I don't want to hear Therrien fans complain about "Well Gonchar was gone and we lost Hossa, Malone, Roberts, etc". That's not an excuse. Lots of teams have turnover from year to year and they deal with it. They still have two of the best players in the game and your franchise goaltender. The Pens lost Hossa, but so what? They were already a pretty good team before he even showed up at the trade deadline last year. Roberts spent almost all of last season injured. Adam Hall was a 3rd or 4th line checker that spent most of last year as a scratch. Malone is missed, but you don't go from the best team in the conference to 10th because of Ryan Malone. Gonchar is the only real key component missing to this year's team and he would have helped on offense, but how much would he have really helped on defense, where they need the most help? Sure he was great last year, but the year before that he was a minus 5 and the year before that he was a minus 13. I don't see his presence making that much of a difference.

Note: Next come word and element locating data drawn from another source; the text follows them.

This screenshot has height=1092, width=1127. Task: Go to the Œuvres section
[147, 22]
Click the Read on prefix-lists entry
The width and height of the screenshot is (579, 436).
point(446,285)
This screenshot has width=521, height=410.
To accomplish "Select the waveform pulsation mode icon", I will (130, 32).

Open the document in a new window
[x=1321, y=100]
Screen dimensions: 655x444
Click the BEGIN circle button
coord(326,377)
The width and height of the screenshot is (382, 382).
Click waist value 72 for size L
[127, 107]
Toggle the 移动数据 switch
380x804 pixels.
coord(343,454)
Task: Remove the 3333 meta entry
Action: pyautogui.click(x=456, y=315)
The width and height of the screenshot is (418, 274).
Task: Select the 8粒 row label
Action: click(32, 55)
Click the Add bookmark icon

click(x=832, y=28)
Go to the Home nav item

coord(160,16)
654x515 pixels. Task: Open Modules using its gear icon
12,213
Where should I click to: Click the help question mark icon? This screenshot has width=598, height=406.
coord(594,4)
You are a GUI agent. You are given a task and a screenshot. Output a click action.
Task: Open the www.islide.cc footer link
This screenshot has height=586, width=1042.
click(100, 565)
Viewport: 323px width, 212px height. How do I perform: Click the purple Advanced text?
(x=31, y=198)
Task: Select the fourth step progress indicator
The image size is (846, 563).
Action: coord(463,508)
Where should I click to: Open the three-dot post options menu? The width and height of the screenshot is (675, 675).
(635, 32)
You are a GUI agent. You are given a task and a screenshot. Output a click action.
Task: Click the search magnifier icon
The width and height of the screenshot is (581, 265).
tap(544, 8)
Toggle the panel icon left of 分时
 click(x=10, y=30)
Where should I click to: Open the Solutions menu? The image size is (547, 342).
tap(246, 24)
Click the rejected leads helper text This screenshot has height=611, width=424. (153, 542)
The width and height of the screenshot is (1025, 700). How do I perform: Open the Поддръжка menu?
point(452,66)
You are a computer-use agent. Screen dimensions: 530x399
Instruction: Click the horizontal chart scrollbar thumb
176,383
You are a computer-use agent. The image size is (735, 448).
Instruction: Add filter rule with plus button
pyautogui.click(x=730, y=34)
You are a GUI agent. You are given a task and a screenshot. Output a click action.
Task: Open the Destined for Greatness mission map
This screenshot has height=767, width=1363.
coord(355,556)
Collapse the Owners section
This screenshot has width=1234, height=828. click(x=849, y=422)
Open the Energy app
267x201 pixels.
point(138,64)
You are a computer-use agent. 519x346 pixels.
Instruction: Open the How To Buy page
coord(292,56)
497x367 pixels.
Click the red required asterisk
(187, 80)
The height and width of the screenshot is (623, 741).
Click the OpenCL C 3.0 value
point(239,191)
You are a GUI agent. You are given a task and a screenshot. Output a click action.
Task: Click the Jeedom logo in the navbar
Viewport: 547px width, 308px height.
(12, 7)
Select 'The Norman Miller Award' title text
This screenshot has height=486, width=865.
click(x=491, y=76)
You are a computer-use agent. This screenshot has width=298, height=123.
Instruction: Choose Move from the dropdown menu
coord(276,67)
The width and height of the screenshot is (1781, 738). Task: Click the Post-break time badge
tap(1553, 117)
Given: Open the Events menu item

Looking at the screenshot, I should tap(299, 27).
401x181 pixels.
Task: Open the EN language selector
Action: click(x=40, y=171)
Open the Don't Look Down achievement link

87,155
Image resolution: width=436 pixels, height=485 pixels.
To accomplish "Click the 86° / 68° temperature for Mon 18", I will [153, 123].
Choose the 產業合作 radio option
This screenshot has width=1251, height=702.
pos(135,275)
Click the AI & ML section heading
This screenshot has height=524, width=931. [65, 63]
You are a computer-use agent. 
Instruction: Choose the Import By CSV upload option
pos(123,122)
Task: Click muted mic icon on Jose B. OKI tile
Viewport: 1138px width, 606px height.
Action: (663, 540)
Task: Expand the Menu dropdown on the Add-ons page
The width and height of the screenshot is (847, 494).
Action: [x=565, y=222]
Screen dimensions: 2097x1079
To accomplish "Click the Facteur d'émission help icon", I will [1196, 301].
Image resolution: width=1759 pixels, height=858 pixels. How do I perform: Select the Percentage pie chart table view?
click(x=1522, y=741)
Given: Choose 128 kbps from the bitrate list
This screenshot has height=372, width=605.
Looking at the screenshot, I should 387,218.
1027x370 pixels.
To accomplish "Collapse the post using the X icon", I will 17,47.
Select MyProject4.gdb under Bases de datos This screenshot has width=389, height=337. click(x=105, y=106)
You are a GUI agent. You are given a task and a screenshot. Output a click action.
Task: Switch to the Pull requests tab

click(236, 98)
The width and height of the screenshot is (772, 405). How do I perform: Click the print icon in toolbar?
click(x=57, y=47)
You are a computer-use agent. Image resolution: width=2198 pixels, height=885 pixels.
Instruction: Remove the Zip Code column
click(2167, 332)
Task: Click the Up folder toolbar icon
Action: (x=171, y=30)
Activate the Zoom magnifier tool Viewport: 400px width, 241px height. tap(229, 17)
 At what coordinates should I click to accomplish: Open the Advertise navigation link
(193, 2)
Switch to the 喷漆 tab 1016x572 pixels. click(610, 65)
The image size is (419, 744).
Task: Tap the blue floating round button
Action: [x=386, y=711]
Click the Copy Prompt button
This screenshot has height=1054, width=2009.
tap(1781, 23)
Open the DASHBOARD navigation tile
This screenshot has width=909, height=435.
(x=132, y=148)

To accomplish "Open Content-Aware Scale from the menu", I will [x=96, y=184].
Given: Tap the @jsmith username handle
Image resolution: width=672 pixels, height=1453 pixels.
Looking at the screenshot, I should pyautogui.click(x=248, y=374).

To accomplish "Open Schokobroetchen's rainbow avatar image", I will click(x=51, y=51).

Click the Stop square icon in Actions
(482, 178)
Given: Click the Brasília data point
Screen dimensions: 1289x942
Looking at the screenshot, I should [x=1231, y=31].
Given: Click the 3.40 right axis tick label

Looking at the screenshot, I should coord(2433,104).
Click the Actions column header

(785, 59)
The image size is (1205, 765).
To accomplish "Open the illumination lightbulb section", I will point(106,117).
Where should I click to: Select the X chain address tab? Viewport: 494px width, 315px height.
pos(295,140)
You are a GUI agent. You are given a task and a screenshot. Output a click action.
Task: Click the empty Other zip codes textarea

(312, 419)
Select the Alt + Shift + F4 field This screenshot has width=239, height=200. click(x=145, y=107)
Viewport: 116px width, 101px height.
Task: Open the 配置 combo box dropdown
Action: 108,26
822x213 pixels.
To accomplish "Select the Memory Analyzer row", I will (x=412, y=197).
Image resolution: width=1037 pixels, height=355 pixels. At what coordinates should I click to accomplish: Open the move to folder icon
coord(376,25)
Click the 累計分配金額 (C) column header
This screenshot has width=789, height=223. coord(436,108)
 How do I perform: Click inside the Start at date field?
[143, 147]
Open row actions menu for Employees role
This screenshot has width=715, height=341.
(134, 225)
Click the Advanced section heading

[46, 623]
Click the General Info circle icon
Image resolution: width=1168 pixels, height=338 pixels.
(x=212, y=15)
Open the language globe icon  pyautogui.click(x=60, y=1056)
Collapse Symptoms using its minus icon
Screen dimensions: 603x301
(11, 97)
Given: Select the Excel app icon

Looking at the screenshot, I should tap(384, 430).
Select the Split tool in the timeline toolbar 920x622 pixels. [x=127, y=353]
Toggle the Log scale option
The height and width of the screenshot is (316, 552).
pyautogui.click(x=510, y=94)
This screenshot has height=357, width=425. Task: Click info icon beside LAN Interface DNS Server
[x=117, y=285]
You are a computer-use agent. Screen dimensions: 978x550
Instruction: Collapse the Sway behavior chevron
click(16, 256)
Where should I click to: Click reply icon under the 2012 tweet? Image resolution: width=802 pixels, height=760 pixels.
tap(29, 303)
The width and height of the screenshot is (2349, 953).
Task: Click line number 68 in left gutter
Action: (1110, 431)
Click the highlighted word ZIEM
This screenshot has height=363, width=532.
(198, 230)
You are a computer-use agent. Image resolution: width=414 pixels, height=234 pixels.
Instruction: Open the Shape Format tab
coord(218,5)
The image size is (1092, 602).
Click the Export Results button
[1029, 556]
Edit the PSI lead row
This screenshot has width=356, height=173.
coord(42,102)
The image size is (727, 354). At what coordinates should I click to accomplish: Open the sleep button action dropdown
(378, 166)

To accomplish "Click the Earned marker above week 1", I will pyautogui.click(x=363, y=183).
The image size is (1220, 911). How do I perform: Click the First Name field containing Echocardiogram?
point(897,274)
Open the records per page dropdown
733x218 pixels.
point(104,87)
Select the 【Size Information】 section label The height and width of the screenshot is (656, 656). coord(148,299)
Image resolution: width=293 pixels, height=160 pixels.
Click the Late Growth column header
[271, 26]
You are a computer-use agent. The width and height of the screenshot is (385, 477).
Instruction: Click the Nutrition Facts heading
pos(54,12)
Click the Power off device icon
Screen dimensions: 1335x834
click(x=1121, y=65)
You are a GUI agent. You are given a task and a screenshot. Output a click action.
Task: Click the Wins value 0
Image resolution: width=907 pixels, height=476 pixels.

The Penguins appear to be headed for the unthinkable (missing the playoffs after reaching the Finals) and it has mostly to do with Michel Therrien. He makes bad decisions with line combinations and doesn't get the most out of his players. I was positive after the way the Pens were beaten by the Wings in the Finals, that they would've changed their style to be more like Detroit who play a puck possession style of game and rely a lot on their passing. With as many puck moving defenseman as the Pens have and with a great passer like Crosby, it just makes the most sense. Instead Therrien has them playing some sort of 1-2-2 trap that utilizes the talents of no one. I think this move comes too late, but at least someone in the Penguins front office woke up and realized what I already knew back in July, this team was never going to win a championship under Therrien.